[Start]
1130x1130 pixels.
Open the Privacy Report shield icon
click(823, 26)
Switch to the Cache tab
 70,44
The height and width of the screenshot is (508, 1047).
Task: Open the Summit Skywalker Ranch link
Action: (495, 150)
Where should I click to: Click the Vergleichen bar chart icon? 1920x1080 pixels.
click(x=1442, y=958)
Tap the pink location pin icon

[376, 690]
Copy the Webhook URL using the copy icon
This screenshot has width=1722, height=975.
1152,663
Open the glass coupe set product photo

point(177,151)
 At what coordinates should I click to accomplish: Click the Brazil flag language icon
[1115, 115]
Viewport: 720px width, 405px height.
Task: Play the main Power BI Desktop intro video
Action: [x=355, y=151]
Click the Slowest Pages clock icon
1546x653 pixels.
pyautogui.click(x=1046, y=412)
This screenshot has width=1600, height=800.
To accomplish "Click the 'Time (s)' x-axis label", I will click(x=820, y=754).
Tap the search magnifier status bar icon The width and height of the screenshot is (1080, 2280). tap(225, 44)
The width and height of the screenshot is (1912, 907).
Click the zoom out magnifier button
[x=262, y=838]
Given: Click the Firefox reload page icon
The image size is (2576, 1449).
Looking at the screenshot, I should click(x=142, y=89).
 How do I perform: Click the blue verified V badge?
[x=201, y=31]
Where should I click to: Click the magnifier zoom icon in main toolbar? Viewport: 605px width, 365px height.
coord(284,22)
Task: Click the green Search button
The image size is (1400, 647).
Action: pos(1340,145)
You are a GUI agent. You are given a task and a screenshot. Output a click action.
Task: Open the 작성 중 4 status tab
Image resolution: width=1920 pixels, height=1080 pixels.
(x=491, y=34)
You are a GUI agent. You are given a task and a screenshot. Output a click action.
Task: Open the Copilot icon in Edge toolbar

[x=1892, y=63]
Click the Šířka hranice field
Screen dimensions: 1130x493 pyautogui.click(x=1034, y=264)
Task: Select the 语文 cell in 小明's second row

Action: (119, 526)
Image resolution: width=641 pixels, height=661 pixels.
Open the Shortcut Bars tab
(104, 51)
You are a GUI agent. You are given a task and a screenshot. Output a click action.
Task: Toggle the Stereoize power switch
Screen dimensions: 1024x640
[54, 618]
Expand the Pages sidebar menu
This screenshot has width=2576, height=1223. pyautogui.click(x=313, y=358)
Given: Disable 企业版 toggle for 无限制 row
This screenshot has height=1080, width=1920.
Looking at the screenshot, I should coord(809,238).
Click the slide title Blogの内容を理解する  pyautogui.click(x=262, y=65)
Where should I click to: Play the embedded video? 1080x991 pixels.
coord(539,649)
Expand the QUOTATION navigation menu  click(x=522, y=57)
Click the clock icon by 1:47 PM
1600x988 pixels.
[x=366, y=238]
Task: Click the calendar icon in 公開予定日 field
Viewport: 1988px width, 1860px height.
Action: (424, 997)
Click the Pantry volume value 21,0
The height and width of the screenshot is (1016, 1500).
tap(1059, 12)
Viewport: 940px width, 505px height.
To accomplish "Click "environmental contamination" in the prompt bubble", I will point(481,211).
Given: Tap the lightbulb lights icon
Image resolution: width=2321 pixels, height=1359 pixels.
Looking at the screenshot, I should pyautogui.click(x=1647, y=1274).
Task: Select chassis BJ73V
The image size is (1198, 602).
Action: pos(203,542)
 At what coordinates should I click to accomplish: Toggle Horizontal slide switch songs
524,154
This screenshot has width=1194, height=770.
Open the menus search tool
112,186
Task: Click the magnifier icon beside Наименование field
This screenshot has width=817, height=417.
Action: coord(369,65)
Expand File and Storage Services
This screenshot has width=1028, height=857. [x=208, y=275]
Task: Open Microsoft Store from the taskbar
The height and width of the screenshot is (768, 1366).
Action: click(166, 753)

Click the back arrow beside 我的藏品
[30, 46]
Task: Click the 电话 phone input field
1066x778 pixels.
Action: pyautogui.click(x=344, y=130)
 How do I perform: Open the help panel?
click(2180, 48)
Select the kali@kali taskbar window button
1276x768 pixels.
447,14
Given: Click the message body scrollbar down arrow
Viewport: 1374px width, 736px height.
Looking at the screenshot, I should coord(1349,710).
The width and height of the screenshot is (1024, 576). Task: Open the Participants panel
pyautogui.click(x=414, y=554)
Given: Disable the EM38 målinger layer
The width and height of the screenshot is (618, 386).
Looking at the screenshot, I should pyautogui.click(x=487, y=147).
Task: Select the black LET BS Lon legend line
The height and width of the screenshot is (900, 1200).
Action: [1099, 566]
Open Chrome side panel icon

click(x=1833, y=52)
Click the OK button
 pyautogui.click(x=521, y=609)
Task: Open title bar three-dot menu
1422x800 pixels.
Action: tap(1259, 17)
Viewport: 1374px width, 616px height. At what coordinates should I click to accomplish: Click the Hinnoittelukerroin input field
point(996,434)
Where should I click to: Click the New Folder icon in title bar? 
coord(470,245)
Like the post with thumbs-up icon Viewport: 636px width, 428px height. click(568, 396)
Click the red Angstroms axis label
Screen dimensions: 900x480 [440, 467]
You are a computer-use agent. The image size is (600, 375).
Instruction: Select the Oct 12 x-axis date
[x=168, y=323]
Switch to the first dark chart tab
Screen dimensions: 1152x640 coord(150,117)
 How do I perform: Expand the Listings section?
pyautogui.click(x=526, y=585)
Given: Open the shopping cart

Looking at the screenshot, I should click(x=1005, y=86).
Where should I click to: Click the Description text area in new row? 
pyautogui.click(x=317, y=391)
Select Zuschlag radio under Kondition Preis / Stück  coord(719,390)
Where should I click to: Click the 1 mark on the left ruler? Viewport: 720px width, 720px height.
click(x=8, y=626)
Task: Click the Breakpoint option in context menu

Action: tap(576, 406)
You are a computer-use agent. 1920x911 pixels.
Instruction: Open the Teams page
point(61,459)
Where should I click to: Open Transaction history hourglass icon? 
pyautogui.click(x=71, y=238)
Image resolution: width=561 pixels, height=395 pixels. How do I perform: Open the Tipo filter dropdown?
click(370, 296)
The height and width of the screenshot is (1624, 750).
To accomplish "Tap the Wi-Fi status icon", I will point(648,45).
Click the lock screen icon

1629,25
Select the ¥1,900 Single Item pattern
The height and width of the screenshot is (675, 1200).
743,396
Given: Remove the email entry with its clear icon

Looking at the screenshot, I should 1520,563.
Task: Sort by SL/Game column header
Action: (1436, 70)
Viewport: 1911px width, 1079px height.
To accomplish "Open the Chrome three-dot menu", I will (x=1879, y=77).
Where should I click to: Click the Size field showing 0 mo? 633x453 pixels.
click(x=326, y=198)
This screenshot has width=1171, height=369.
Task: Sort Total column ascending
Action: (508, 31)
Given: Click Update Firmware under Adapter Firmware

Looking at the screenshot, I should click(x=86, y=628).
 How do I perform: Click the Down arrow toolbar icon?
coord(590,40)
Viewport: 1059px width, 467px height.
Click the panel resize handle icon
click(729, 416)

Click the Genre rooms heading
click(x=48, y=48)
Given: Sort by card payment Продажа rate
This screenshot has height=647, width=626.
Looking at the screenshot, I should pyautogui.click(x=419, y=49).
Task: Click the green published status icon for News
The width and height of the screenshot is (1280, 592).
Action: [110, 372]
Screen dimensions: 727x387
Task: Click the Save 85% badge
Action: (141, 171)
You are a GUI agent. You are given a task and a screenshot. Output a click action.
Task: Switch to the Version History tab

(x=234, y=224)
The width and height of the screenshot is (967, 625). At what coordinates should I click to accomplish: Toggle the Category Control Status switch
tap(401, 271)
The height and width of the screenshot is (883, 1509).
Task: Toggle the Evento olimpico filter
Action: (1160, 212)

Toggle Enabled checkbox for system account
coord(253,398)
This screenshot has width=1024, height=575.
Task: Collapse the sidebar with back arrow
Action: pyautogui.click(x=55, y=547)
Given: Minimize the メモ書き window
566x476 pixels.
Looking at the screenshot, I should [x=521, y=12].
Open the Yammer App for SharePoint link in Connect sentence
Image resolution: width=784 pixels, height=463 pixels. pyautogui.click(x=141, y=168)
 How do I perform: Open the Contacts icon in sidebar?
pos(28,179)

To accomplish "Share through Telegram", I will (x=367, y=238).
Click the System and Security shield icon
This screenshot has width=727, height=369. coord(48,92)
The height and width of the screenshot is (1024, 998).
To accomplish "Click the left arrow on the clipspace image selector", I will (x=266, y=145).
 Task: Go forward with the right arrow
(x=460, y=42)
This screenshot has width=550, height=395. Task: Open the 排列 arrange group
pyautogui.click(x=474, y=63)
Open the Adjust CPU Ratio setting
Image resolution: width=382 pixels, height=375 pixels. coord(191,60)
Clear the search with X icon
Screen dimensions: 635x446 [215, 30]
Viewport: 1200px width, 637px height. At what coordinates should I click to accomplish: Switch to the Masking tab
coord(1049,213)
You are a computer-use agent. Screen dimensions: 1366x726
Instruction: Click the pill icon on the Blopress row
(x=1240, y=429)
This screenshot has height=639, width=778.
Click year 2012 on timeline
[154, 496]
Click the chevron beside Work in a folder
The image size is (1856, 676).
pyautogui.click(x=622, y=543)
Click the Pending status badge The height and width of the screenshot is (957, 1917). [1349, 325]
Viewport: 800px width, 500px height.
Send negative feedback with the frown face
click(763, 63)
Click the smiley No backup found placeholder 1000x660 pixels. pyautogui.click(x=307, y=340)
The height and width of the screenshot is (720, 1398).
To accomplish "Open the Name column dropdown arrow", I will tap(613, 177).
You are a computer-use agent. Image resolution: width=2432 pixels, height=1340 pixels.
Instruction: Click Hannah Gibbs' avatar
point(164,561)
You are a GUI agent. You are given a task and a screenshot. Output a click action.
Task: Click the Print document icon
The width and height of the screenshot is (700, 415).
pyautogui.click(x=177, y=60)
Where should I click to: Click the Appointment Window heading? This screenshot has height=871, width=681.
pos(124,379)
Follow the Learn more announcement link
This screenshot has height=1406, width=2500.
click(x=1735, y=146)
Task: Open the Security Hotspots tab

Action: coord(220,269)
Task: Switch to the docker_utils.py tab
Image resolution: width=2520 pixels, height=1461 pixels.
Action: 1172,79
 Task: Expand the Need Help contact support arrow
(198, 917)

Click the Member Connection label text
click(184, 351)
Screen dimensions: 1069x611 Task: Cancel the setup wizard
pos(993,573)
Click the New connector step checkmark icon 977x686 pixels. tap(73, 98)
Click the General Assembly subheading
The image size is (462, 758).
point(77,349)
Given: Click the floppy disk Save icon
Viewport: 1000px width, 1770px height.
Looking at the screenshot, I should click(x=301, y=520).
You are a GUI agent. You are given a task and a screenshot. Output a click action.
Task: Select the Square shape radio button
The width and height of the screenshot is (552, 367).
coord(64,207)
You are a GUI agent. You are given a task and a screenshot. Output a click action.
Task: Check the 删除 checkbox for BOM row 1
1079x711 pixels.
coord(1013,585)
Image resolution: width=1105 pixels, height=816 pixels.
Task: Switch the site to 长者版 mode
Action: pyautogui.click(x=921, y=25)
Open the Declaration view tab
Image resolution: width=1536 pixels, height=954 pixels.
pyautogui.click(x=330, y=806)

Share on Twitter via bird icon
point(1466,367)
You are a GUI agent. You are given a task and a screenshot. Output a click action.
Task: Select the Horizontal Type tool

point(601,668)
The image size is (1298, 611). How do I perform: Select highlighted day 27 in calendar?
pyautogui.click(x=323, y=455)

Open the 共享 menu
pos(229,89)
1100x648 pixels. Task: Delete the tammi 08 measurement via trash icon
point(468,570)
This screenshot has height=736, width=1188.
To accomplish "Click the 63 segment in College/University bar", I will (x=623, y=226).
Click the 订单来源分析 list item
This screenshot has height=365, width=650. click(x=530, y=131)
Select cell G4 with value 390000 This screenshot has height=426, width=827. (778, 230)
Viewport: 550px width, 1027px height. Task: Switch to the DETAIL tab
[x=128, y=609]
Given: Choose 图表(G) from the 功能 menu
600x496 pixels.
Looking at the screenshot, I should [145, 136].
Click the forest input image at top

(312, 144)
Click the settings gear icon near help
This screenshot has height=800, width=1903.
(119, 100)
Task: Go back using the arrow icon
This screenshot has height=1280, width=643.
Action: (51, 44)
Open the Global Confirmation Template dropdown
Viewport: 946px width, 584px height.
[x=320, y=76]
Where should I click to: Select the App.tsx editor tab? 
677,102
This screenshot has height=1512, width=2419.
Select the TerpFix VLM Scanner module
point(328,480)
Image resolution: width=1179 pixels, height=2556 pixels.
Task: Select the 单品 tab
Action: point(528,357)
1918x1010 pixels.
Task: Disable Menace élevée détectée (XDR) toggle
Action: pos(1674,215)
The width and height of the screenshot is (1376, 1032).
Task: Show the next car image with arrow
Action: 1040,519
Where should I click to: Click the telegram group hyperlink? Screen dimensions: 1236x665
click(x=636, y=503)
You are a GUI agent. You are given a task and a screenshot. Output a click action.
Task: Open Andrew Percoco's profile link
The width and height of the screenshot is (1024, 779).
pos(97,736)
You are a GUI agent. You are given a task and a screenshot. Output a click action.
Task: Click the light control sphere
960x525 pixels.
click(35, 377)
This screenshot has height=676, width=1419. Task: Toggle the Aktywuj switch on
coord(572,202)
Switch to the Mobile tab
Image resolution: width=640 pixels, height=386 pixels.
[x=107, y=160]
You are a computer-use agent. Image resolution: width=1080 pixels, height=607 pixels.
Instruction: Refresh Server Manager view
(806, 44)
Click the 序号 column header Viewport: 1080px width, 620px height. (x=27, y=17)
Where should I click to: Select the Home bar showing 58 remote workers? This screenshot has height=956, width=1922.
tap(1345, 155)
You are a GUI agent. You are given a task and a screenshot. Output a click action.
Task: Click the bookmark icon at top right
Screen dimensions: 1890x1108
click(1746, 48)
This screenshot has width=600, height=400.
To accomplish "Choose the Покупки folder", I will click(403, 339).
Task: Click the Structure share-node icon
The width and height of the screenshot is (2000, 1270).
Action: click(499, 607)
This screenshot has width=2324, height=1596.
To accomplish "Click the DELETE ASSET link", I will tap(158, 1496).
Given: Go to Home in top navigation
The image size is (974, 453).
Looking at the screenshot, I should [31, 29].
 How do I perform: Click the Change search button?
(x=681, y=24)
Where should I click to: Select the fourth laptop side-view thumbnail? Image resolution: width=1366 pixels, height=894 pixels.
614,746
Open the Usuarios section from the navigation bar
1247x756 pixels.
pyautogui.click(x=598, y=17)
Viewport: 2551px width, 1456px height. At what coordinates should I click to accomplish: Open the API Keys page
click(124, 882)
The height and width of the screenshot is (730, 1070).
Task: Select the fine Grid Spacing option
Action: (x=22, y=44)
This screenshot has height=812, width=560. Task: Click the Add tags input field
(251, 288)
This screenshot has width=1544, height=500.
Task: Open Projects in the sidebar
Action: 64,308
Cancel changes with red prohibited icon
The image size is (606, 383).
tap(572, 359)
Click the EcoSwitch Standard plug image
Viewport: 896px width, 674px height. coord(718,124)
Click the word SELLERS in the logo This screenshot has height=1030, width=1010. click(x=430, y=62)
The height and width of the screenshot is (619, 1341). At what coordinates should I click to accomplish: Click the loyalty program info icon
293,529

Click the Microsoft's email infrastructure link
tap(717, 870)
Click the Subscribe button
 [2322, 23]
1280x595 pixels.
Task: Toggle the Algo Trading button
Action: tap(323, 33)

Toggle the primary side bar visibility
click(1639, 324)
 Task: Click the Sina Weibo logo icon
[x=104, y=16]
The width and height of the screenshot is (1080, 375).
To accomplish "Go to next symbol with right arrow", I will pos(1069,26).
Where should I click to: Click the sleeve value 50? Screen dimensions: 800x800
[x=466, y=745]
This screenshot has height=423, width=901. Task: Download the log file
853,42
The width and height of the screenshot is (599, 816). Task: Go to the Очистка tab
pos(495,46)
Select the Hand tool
[End]
▶ To do:
Copy the part of the data above that opens with the line containing "Where should I click to: Open" and closes with the line containing "coord(590,40)", keeping every line exactly the same.

▶ Worked solution:
Where should I click to: Open Transaction history hourglass icon? 
pyautogui.click(x=71, y=238)
Image resolution: width=561 pixels, height=395 pixels. How do I perform: Open the Tipo filter dropdown?
click(370, 296)
The height and width of the screenshot is (1624, 750).
To accomplish "Tap the Wi-Fi status icon", I will point(648,45).
Click the lock screen icon

1629,25
Select the ¥1,900 Single Item pattern
The height and width of the screenshot is (675, 1200).
743,396
Given: Remove the email entry with its clear icon

Looking at the screenshot, I should 1520,563.
Task: Sort by SL/Game column header
Action: (1436, 70)
Viewport: 1911px width, 1079px height.
To accomplish "Open the Chrome three-dot menu", I will (x=1879, y=77).
Where should I click to: Click the Size field showing 0 mo? 633x453 pixels.
click(x=326, y=198)
This screenshot has width=1171, height=369.
Task: Sort Total column ascending
Action: (508, 31)
Given: Click Update Firmware under Adapter Firmware

Looking at the screenshot, I should click(x=86, y=628).
 How do I perform: Click the Down arrow toolbar icon?
coord(590,40)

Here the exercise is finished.